RECORD EXCERPTS START

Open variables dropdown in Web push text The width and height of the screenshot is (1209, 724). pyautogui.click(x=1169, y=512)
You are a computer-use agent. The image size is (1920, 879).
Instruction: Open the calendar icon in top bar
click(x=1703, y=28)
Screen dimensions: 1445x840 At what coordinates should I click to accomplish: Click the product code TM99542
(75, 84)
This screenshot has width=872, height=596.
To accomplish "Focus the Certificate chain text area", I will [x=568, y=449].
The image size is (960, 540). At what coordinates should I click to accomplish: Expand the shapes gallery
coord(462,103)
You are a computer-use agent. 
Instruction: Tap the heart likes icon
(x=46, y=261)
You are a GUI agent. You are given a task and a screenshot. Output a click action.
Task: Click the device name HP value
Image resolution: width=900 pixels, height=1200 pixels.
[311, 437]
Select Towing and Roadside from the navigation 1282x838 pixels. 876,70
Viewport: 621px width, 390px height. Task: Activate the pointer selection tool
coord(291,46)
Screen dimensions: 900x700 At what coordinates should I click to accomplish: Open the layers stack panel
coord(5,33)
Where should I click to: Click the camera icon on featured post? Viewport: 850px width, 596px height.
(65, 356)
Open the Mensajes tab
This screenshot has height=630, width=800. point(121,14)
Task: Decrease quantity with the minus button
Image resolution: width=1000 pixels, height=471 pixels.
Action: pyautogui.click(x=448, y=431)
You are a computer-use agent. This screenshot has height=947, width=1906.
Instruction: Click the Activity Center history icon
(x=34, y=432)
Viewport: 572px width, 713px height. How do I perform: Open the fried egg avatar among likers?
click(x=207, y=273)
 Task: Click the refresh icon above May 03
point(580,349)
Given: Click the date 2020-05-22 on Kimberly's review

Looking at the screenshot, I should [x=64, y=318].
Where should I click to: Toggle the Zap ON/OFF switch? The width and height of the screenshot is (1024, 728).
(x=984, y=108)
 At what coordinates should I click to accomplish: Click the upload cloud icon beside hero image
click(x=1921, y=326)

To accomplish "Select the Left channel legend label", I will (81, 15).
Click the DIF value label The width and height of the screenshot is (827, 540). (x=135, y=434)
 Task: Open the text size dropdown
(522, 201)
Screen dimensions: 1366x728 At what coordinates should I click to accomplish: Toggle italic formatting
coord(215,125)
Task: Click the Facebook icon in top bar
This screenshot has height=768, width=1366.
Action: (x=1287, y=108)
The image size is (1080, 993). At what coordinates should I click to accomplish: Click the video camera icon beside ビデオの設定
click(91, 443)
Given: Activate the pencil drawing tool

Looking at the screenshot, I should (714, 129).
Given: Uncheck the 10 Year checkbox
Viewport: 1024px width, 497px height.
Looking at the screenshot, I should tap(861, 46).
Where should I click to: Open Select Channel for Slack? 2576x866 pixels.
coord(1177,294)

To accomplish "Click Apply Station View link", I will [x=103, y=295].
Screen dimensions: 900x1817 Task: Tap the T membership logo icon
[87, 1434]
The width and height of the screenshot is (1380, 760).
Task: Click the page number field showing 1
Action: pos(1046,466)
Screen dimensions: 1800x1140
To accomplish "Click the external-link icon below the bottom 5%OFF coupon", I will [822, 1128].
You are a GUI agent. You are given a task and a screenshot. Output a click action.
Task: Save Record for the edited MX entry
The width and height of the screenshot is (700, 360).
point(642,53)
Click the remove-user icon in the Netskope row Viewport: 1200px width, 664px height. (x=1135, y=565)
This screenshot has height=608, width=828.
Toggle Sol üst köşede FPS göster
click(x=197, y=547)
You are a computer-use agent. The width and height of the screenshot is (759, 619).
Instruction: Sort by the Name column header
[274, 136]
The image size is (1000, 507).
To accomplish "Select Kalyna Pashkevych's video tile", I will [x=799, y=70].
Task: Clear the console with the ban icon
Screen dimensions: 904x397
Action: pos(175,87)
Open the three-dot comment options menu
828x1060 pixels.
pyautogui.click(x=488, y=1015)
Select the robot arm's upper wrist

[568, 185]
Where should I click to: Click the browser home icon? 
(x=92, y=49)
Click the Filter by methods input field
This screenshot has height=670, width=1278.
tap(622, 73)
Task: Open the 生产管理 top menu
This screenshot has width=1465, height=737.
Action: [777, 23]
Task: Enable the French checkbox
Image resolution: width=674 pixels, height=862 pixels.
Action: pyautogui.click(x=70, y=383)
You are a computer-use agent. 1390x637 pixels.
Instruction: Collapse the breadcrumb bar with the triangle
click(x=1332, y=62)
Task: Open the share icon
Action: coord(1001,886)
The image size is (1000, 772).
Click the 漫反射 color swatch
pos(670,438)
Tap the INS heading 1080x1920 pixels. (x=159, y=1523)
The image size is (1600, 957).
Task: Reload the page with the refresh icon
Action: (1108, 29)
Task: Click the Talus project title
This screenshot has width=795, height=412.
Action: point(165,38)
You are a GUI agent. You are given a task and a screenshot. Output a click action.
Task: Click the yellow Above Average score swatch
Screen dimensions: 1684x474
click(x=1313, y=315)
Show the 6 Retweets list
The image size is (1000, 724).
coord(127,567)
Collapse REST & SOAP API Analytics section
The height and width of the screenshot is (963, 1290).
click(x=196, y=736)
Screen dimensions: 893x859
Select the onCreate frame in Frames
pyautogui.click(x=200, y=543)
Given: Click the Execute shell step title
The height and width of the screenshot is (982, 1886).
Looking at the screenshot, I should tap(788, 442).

RECORD EXCERPTS END

What number of lines in the records hold "label"? Reply with that number alone.

* _TASK RESULT_: 2